• _PROVIDED INFORMATION_
────────────────────

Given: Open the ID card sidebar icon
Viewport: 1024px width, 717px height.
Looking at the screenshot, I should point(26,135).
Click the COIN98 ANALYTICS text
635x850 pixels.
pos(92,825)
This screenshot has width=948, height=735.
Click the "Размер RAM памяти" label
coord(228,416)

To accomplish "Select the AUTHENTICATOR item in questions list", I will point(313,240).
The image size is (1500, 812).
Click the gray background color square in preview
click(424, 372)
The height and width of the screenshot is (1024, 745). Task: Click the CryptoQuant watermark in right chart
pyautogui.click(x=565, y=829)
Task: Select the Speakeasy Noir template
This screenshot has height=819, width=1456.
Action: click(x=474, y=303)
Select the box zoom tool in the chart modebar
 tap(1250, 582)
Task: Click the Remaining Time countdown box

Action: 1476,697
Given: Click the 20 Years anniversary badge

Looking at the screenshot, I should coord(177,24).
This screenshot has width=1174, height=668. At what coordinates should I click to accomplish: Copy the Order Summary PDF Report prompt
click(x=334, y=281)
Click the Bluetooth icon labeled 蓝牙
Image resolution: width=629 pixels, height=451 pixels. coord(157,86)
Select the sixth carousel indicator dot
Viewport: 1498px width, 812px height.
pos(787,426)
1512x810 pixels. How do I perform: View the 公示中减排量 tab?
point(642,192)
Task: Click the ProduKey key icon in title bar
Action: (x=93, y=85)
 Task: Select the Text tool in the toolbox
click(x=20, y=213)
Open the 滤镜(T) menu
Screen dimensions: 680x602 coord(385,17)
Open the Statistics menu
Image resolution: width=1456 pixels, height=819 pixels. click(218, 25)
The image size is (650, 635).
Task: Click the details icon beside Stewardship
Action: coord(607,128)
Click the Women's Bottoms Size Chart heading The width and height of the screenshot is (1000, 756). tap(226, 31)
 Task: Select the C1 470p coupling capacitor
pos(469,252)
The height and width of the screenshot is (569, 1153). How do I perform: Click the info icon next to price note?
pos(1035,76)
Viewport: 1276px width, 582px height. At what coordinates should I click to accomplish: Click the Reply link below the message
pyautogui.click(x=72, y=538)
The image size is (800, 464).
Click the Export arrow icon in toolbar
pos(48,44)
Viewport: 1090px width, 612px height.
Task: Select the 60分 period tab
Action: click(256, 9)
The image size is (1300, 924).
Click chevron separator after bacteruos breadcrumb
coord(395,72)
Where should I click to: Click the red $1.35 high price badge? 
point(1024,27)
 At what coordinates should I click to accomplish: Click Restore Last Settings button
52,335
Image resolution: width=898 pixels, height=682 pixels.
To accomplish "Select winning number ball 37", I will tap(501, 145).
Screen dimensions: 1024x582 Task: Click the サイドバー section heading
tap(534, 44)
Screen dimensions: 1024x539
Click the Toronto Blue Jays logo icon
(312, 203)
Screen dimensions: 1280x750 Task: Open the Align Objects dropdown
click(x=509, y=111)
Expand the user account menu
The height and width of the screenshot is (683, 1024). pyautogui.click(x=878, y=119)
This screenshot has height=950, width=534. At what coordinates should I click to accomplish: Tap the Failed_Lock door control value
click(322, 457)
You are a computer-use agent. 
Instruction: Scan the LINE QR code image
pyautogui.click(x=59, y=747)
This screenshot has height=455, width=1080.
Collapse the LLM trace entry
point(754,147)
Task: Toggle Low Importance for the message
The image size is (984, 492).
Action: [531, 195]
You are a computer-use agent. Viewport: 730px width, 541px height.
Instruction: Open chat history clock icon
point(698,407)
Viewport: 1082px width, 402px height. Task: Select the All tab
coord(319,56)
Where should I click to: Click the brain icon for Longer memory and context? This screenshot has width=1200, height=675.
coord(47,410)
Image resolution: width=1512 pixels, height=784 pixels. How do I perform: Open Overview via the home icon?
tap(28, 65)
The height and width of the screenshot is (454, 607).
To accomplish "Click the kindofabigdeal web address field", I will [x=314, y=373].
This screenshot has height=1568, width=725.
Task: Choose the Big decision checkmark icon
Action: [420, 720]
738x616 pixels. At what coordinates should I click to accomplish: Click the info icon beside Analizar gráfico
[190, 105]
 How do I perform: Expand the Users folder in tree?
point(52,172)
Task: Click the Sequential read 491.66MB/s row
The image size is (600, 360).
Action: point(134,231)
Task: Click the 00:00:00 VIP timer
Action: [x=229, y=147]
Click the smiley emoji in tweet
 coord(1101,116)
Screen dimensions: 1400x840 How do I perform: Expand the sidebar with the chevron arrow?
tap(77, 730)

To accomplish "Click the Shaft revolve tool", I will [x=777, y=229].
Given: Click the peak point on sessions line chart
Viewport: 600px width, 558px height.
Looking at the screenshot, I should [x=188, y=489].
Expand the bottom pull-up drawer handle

────────────────────

Convert the lines from the line with "Screen dimensions: 1024x582" to the line with "pyautogui.click(x=59, y=747)", both included, into a two-column CSV with the columns instruction and action, one row for each instruction and its answer. Enclose each field in double quotes and replace line breaks with spaces.

instruction,action
"Screen dimensions: 1024x582 Task: Click the サイドバー section heading","tap(534, 44)"
"Screen dimensions: 1024x539 Click the Toronto Blue Jays logo icon","(312, 203)"
"Screen dimensions: 1280x750 Task: Open the Align Objects dropdown","click(x=509, y=111)"
"Expand the user account menu","The height and width of the screenshot is (683, 1024). pyautogui.click(x=878, y=119)"
"This screenshot has height=950, width=534. At what coordinates should I click to accomplish: Tap the Failed_Lock door control value","click(322, 457)"
"You are a computer-use agent. Instruction: Scan the LINE QR code image","pyautogui.click(x=59, y=747)"